Heart changes are linked to regular exposure to even lower levels of air pollution a British study found. These changes are similar to those in the early stages of heart failure, experts say.
The study involved 4,000 people in the UK who had no underlying heart problems and were part of the UK Biobank study. The team found that those who lived by loud, busy roads had larger hearts on average than those living in less polluted areas, BBC reports.
The research team from Queen Mary University of London, analysed the size, weight and function of their hearts. They compared this data with the the pollution levels in the areas the participants lived.
Their study found a clear link between exposure to higher pollution levels and larger right and left ventricles - important pumping chambers in the heart.

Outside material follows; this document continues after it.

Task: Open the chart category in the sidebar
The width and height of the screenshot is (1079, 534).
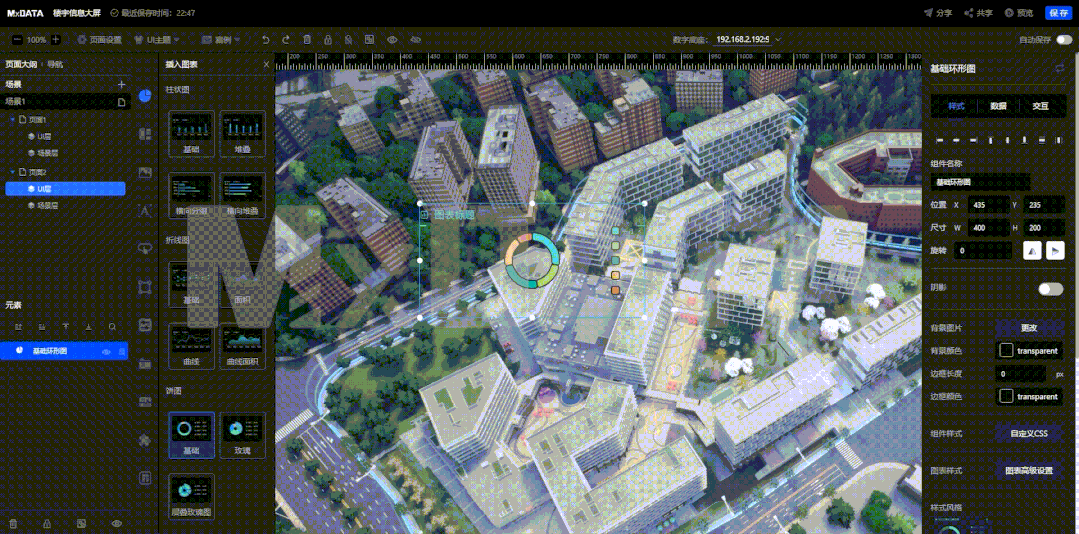Action: tap(145, 96)
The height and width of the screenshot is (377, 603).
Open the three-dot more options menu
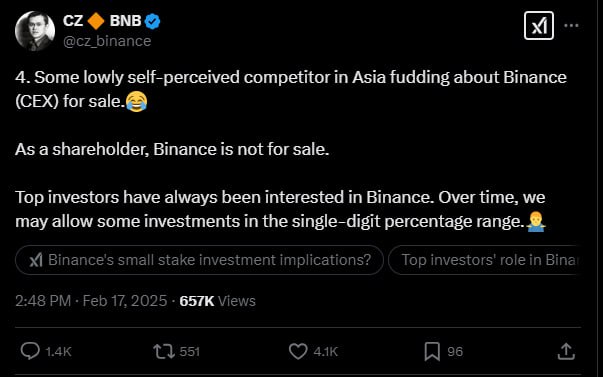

For every extra one microgram per cubic metre of PM2.5 - small particles of air pollution - and for every 10 extra micrograms per cubic metre of nitrogen dioxide, the heart enlarged by about 1%.
Air pollution should be seen as a modifiable risk factor," said said Dr Nay Aung, who led the study's data analysis.

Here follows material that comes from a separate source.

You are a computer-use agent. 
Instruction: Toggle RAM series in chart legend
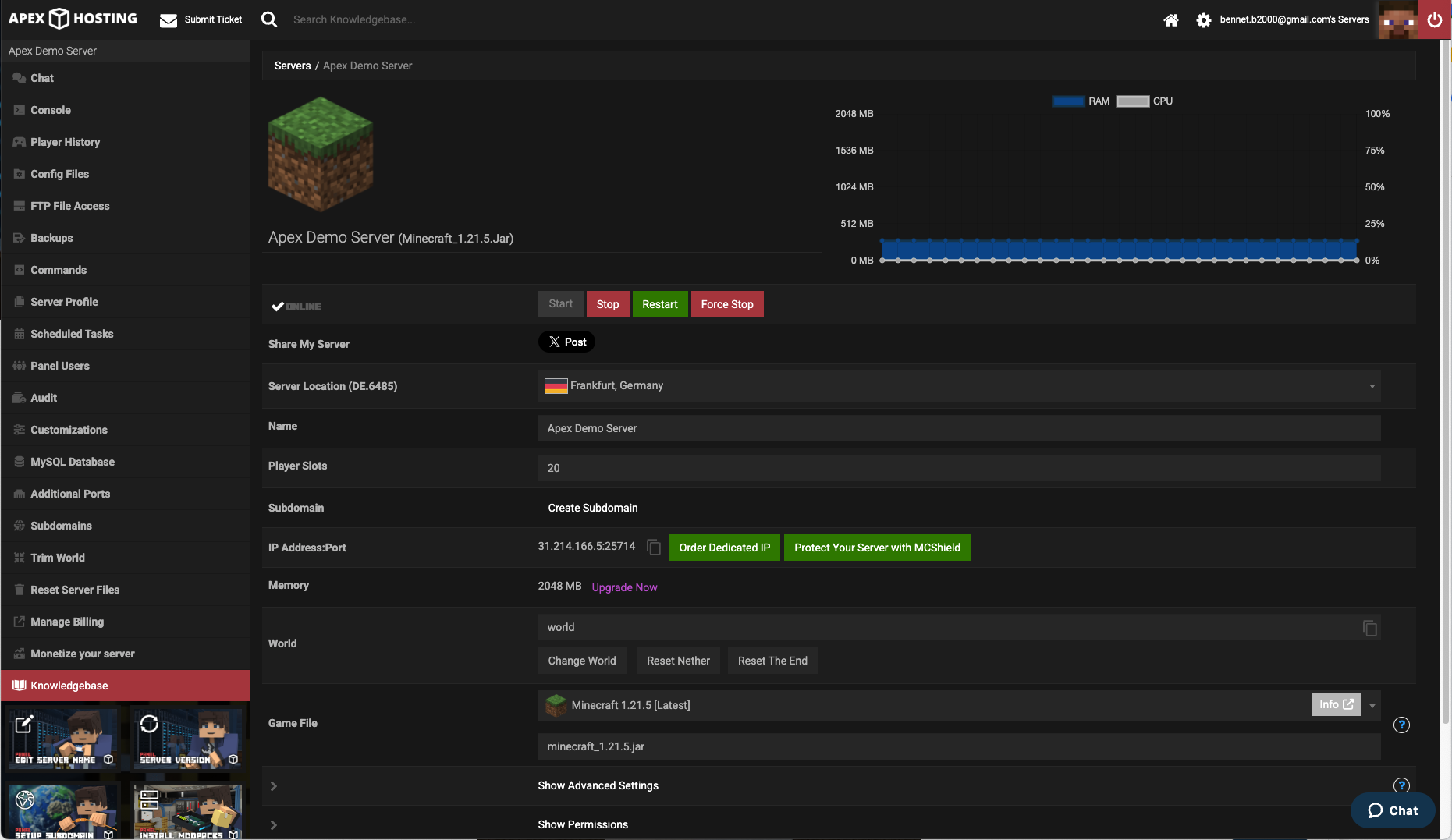[x=1068, y=101]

Dr Aung said the changes in the heart were small and potentially reversible.
All of the participants in the study lived outside of the major UK cities and all of them were exposed to levels of PM2.5 air pollution well below current UK limits. The average annual exposures to PM2.5 ranged from eight to 12 micrograms per cubic metre in the study.
This fine particle pollution is particularly dangerous because it can penetrate deep into the lungs and cardiovascular system.